Now, what about mortgage rates? Well, even if you want to go sideways and buy the same exact house you have now and you might say, look I paid 250 for my house. I can sell it for 500 or 550. I’ll go buy another 550 house in the town where I want to move to. And I’ll be even right? Wrong because now you’re going to be trading in your three-and-a-half percent mortgage for a 7% mortgage. So for the same price house, you might spend a thousand dollars a month more by the time you figure out property taxes and insurance, and the higher interest rate. So you’re going to say well for a thousand bucks, I can take out a home equity line and fix up my house or spend a thousand dollars a month on cash on buying things for my house.

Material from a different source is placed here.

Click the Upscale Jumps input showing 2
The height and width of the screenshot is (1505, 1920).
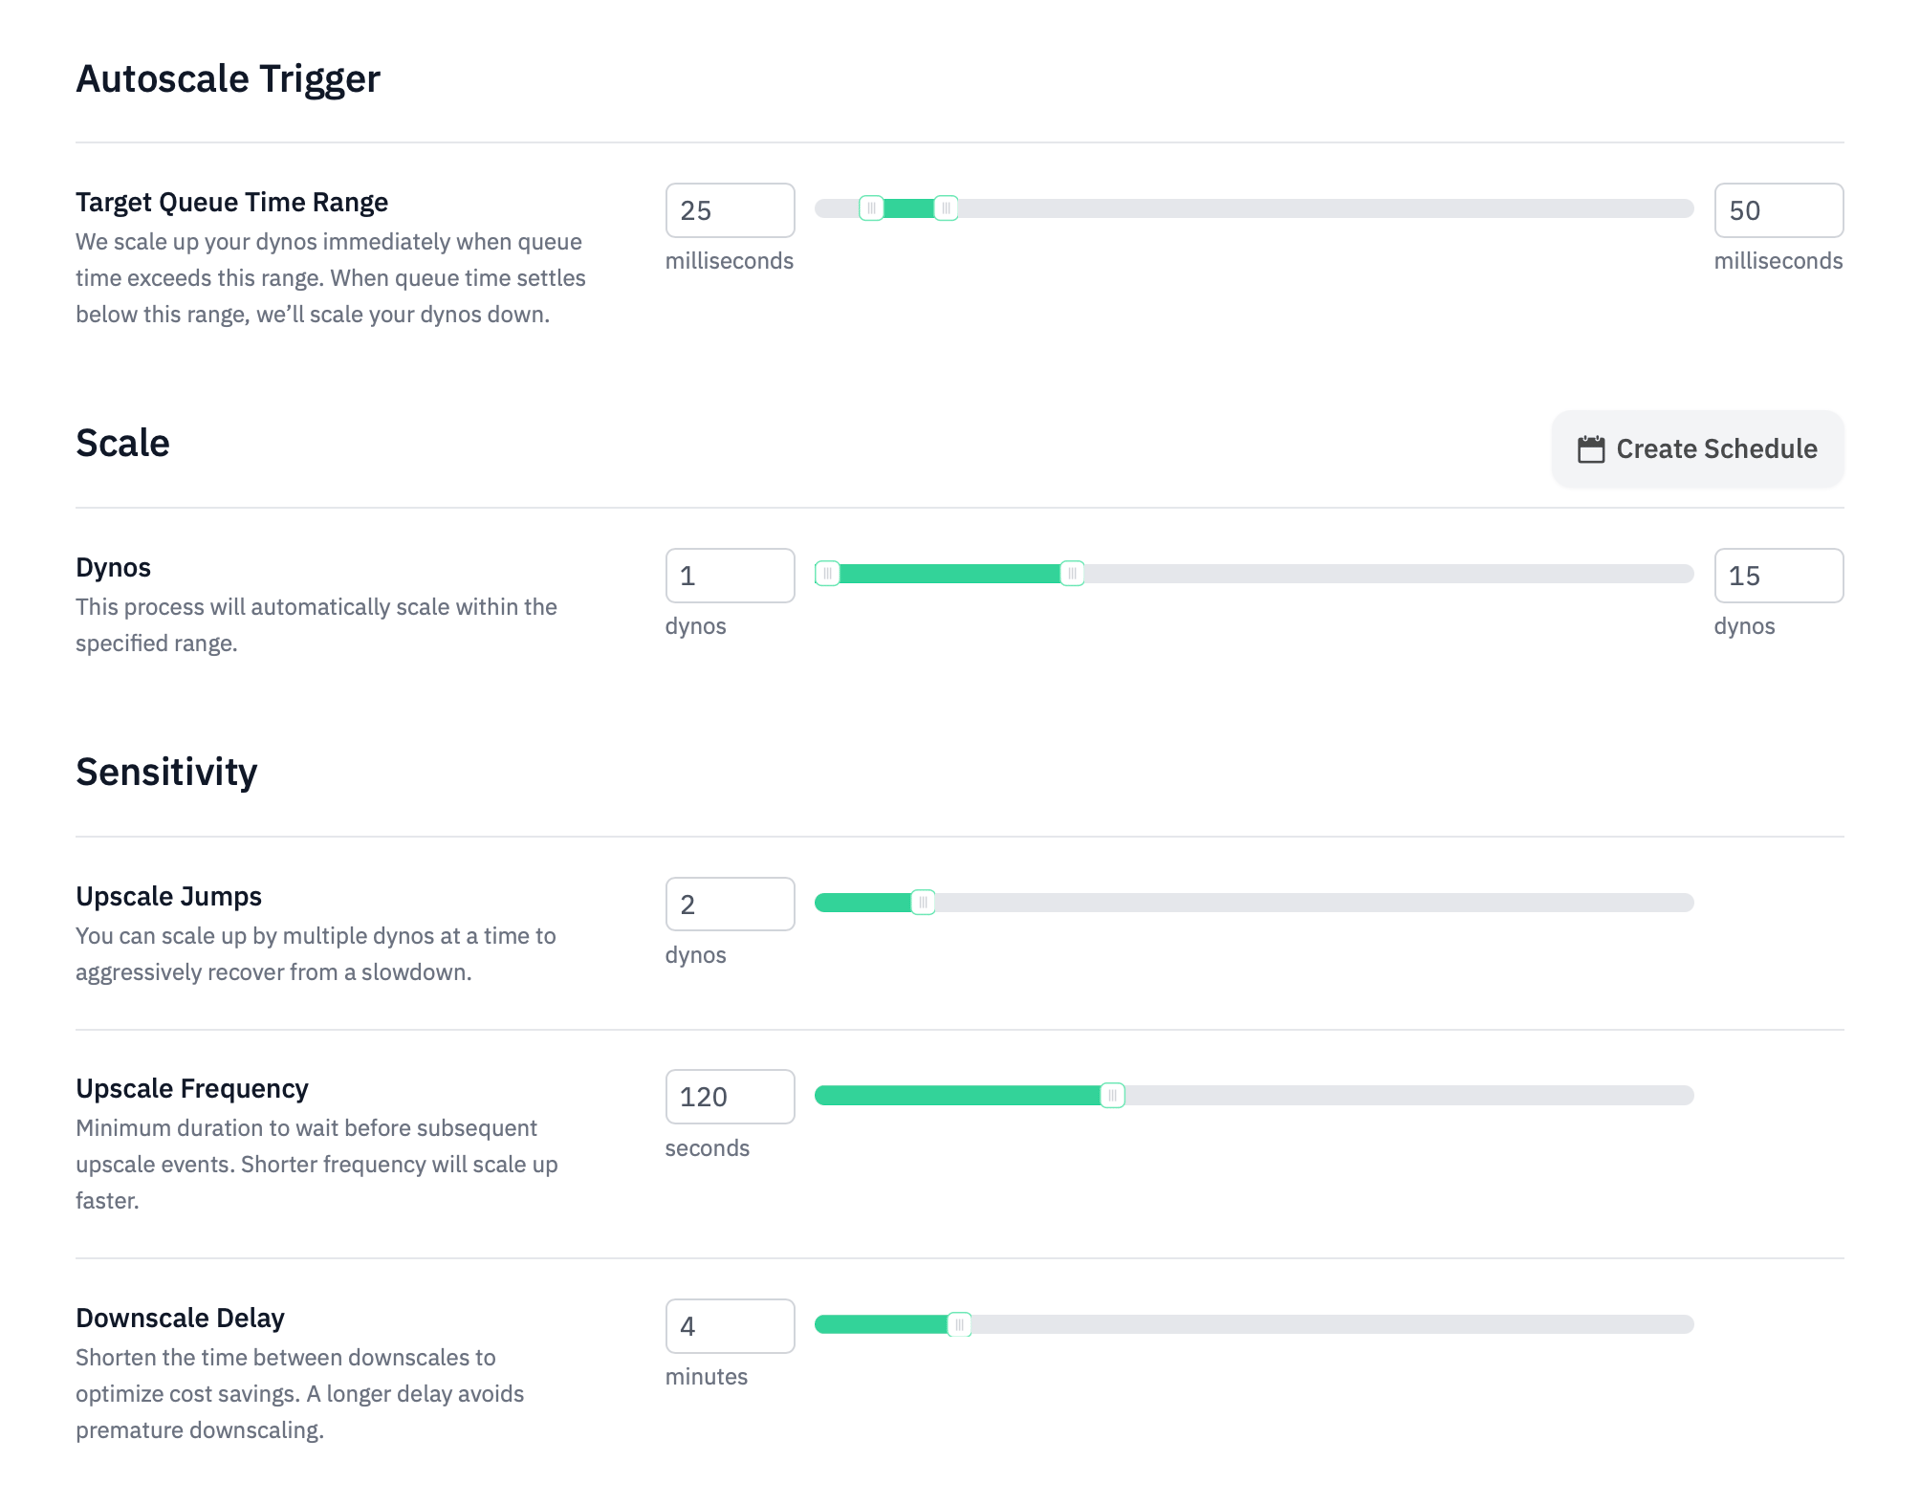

So this locked-in effect is going to keep a lot of mobility from happening in the housing market. It’s also gonna affect the job market. If you want to move to take on a new job in another city, but you have to switch houses and go from 3% to 7%, that job better be really good. Because now you’re going to be locked in at a higher interest rate. Plus when you move homes, your property tax goes up. Most states have laws that even if your home value goes up dramatically, the property taxes can only go up incrementally. But if you jump to a new house, you’re going to be ratcheted up to a new tax. So don’t fall into that trap if you’re saying well this new house is the same price as when I’m selling my old house my taxes will be the same right? Maybe not. Disregard the old tax bill and get an estimate from the county on what your new tax bill would be. Be aware that this lock-in effect is going to have more to do with what happens to home prices and the sales rate of homes in the next few years, no matter what people think about if the prices are too high.